Monday, March 04, 2013

Is the insula necessary for our feelings? If not, where are they?

I have been fairly uncritical in passing on simplifications like “The insula is the sensory cortex for our internal visceral feelings” and so was grateful to see, in Damasio’s recent review article “The nature of feelings: evolutionary and neurobiological origins” a critique of this idea:
Feelings and the insula. Interoceptive information mapped in the brainstem is projected rostrally to the subcortical basal forebrain and to the cortical telencephalon, where it is remapped in the insula and somatosensory cortices SI and SII.
Contemporary neuroscience has identified the insula as the main cortical target for signals from the interoceptive system, and functional neuroimaging studies consistently implicate the human insula in both interoceptive and emotional feelings.
Recently, it has been proposed that the insula is not merely involved in human feelings but is their sole platform and, by extension, the critical provider of human awareness. Several findings suggest that this hypothesis is problematic. First, given that several topographically organized nuclei of the upper brainstem, which are obligatory relay stations for most signals conveyed from the body to the insula, can produce elaborate representations of multiple parameters of body states, these regions should not be excluded a priori as platforms for feelings. Second, children born without cerebral cortex exhibit behaviours compatible with feeling states. Third, bilateral insular damage does not abolish all feelings. Specifically, complete bilateral destruction of the insula as a result of herpes simplex encephalitis does not abolish either body or emotional feelings, including pain, pleasure, itch, tickle, happiness, sadness, apprehension, irritation, caring and compassion, in addition to hunger, thirst, and bladder and colon distension. In fact, feelings seem to dominate the mental landscape of patients with bilateral insular damage. Immediate comfort appears to be their main concern, fairly unbridled by cognitive constraints.
These observations do not support a view of the insula as a necessary substrate for feeling states. Thus, the generation of feelings must also rely on the brainstem and possibly on the SI and SII somatosensory cortices of the parietal lobe, which are spared in some patients that lack the insular cortices but remain fully capable of feeling. Indeed, damage to the posterior half of the upper brainstem is associated with coma or vegetative state — two conditions in which feelings and sentience are abolished.
After reviewing data on how feelings persist after lesions to other cortical regions suggested central to feelings, Damasio suggests that subcortical regions such as the upper brainstem and hypothalamus are most central in the generation of feelings, and that this has resounding evolutionary implications:
...the fundamental elements of body state mapping, sentience and feelings imbued with valence are likely to be far older than our species, and probably even older than the advent of cerebral cortices. There is good reason to believe that the primate brain inherited the neural instruments for feeling from its ancestors and elaborated upon them.

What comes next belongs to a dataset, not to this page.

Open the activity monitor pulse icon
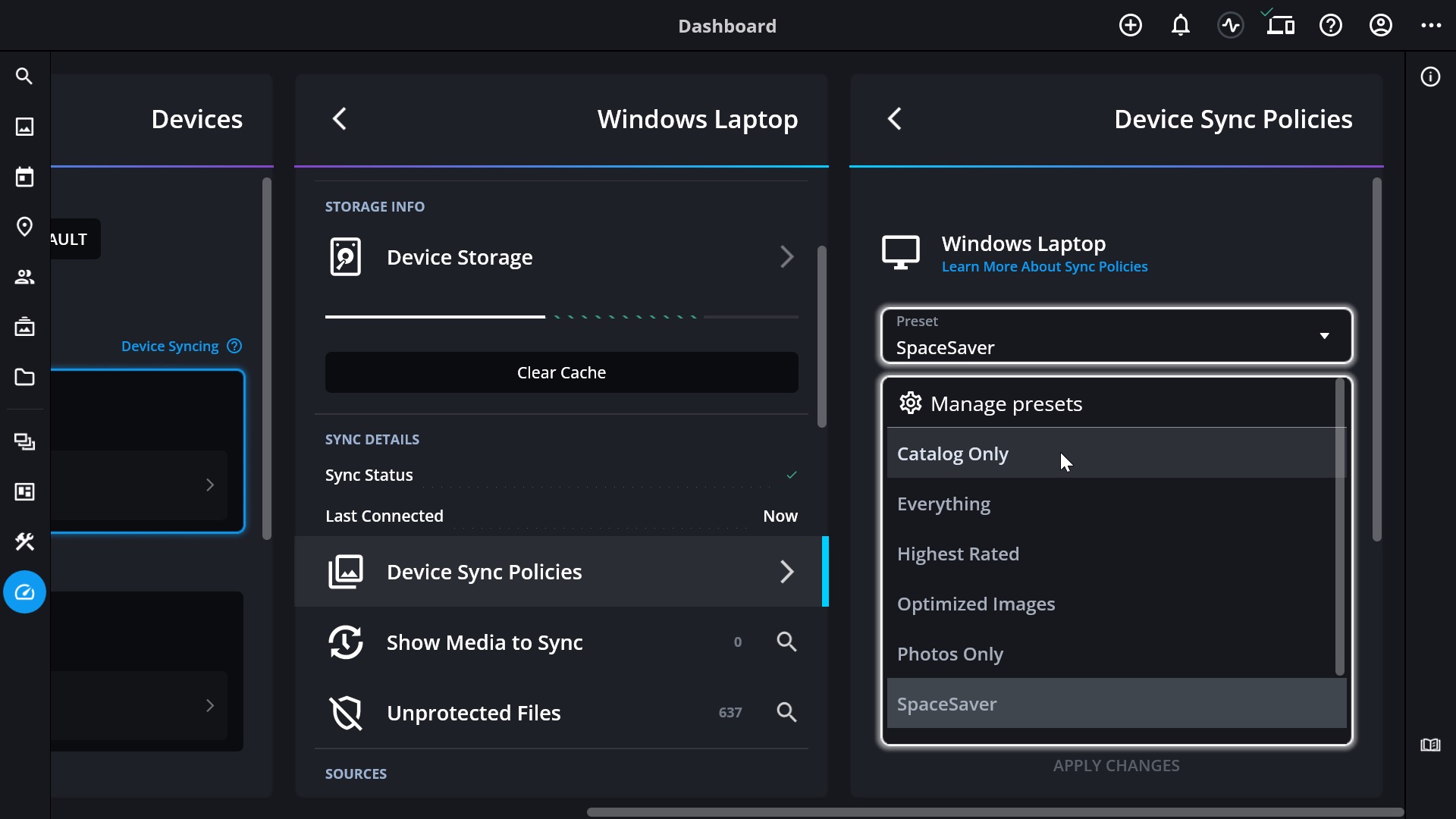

  1. How does the enteric nervous system play into feelings and emotions? Or, for that matter, sensory input?

    A recent study in tadpoles showed that by transplanting an ectopic eye with no direct connection to the brain, the animals were still responsive to light cues.

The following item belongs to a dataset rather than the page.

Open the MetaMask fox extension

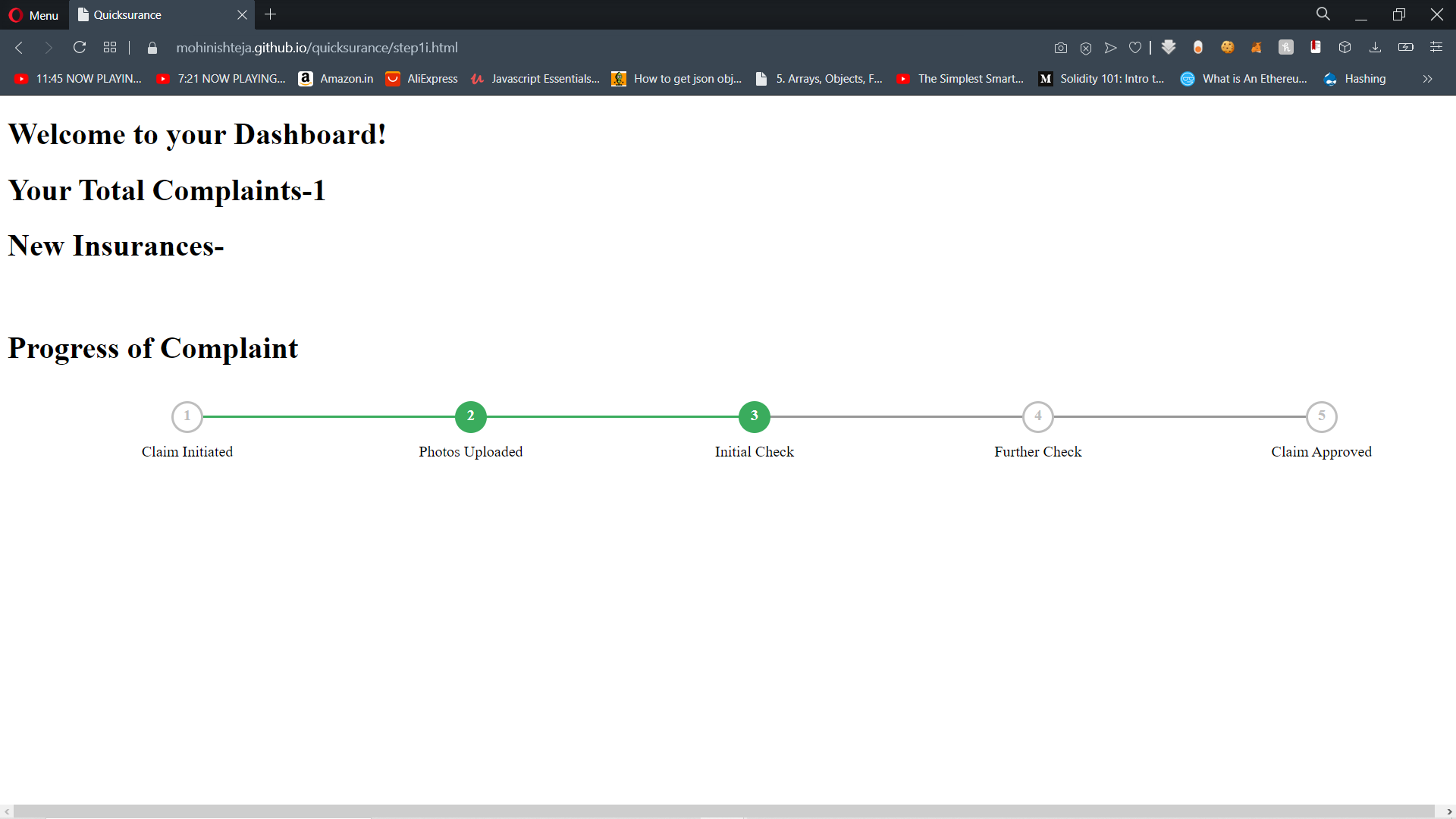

    "This has never been shown before," says Levin. "No one would have guessed that eyes on the flank of a tadpole could see, especially when wired only to the spinal cord and not the brain."

    Blackiston, B. J. and Levin, M. Ectopic eyes outside the head in Xenopus tadpoles provide sensory data for light-mediated learning. J. Exp. Biol., 2013; 216, 1031-1040

    Then there's this blind dog, whose eyes were removed during puppyhood, but still learned to play fetch.

    I'm curious as to what your thoughts are on these two cases.

  2. That blind dog has to have photoreceptors somewhere that can respond to light, maybe melanopsin containing neurons in the brain? In both this case and the tadpole, the finding that spinal cord or brain fashion a response appropriate to an whatever sensory input it receives fits with a long line of research on brain plasticity. For example he brain can learn to recognize an array of light to pressure transducers on the arm or back as a crude visual field. (Paul Bach-y-Rita and other's work).